The future of the UFC heavyweight division just might be a 31-year-old fighter from Cameroon who began training in mixed martial arts in 2013. That is, if the promotion can market that fighter, Francis Ngannou, to sports fans outside the MMA bubble.
On Saturday, Ngannou earned a shot at UFC heavyweight champion Stipe Miocic with a brutal uppercut knockout of the more experienced Alistair Overeem in the co-headlining bout of UFC 218. After the fight, the promotion’s president, Dana White, spoke of Ngannou with a kind of awe.
“First of all, when you look at him he looks like the heavyweight champion of the world,” White said at the post-fight press conference following the event, which took place at Little Caesars Arena in Detroit. “He looks like the heavyweight champion of something. The guy is a monster and he continues to get better. I always believed in this guy since I met him. I thought he was going to be the man, and boy did he look like the man tonight.”
White went on to predict big things for the fighter who debuted with the promotion in 2015.
“Once we keep this guy active and you see him doing this to all the big stars that you know and yeah, I think this guy’s going to be a rock star globally,” said White.
On paper, it’s hard to argue with White. Ngannou’s career record with the UFC is 6-0. All six of his wins have come by stoppage. The only other fighters, in the modern UFC era to open their runs with the promotion with six straight stoppages were Rich Franklin, Anderson Silva and Ronda Rousey. Each of those fighters held a UFC title.
When you factor in Ngannou’s backstory – he was homeless on the streets of Paris after he left his home country of Cameroon when he walked into a boxing gym and asked someone to train him. Shortly after that, he immersed himself in the world of MMA.
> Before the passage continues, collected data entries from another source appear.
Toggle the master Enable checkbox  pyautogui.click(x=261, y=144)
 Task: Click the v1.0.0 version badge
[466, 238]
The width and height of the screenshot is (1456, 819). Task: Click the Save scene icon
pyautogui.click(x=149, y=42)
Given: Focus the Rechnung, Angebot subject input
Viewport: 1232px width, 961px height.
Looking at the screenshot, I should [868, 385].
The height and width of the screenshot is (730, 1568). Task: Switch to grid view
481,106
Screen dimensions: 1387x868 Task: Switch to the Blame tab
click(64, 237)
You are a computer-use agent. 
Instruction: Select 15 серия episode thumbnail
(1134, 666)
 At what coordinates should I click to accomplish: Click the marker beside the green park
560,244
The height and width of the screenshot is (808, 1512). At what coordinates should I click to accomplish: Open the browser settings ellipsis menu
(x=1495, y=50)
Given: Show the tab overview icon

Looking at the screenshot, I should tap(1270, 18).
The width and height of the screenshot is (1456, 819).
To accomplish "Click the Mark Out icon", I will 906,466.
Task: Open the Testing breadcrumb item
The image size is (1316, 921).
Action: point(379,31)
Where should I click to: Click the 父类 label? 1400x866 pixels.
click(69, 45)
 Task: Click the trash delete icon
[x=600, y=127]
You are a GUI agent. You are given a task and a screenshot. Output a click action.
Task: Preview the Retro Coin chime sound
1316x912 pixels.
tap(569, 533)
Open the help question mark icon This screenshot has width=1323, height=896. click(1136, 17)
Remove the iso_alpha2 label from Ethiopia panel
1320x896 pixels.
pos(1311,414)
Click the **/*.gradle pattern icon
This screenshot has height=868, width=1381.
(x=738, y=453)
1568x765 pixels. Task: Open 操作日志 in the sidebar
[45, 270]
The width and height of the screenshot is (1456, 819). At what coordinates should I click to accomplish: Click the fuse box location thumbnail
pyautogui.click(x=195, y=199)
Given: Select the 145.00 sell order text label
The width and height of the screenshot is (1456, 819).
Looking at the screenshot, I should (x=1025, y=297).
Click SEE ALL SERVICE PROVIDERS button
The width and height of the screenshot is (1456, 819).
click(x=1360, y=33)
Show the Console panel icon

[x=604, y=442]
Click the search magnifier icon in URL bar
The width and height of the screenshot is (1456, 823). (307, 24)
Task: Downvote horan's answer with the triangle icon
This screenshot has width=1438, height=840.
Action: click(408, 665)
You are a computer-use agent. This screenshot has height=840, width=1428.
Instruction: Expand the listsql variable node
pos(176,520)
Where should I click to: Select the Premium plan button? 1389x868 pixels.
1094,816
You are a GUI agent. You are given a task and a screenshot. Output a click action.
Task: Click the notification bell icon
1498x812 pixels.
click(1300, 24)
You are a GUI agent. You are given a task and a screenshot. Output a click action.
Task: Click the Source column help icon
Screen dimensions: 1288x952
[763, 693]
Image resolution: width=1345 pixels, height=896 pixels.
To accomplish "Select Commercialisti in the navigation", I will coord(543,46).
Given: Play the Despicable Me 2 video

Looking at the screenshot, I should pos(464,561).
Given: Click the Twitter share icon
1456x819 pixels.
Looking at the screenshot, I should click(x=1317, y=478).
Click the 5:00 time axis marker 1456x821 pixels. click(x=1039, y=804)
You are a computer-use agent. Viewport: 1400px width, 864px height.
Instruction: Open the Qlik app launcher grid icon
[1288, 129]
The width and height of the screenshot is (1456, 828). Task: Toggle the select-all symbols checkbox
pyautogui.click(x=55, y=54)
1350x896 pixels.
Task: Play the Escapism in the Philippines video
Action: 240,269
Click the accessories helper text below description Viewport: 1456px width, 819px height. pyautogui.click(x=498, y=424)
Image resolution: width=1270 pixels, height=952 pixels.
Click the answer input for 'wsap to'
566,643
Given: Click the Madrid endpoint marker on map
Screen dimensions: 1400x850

In any other sport, a talent like Ngannou would be a marketing slam dunk, but the UFC has a history of mistakes when it comes to its marketing focus. Not only does the promotion promote the UFC brand above the fighters, it also attempts to sell fighters as stars before they have proven anything inside the octagon (see: Sage Northcutt and Paige VanZant). Or it does a poor job of marketing fighters who have the potential to become crossover stars (see: Demetrious Johnson and Cain Velasquez). Already there are some signs the UFC could be heading for a misstep when it comes to Ngannou.
On more than one occasion, White has referred to the surging heavyweight as a “monster.” And while that might be true – there’s no denying that he’s a genuinely terrifying presence inside the octagon. His personae outside the cage is 180 degrees different than when he is fighting.
Ngannou doesn’t take the Conor McGregor tack of shining the spotlight on himself through an outrageous and boisterous personality. He doesn’t try and intimidate his opponents via a scowling visage or ridiculous trash talk. Ngannou doesn’t have the prickly nature of someone like Brock Lesnar. He’s polite, courteous and respectful. By all accounts, he’s a genuinely nice guy who just happens to possess an innate talent for MMA. Ngannou has all the preternatural ability of someone like Jon Jones sans the outside of the cage baggage that dragged down the former light heavyweight champion.
The easiest thing the UFC could do is to take the low road with Ngannou. The promotion could opt to sell him as some kind of MMA Keyser Soze – a frightening myth the promotion uses to scare fans and fighters out of their wits.
That line of promotion is great for the short-term. It brings in casual fans, who want to see this man deliver knockout blows like he did at UFC 218, but it doesn’t get fans invested in Ngannou as something more than, as White said, “a scary monster.”
The easy way out doesn’t get fans to root for the man who was working in a sand quarry at the age of 12. It doesn’t let them know that Ngannou slept in Paris homeless shelters until he wandered into that MMA gym. It doesn’t inform them of how he learned English because he knew it was a meaningful way to connect with fans of the sport. In short, it doesn’t let fans know that Ngannou is a living, breathing person with goals, hopes and dreams. It makes Ngannou a commodity to be sold for short-term profit over long-term buy in.
If the UFC wants Ngannou to be a “rock star” in the world of sports it needs to invest in promoting more than the fighter – it needs to promote the person that is Francis Ngannou, and that’s something the promotion has often struggled to achieve.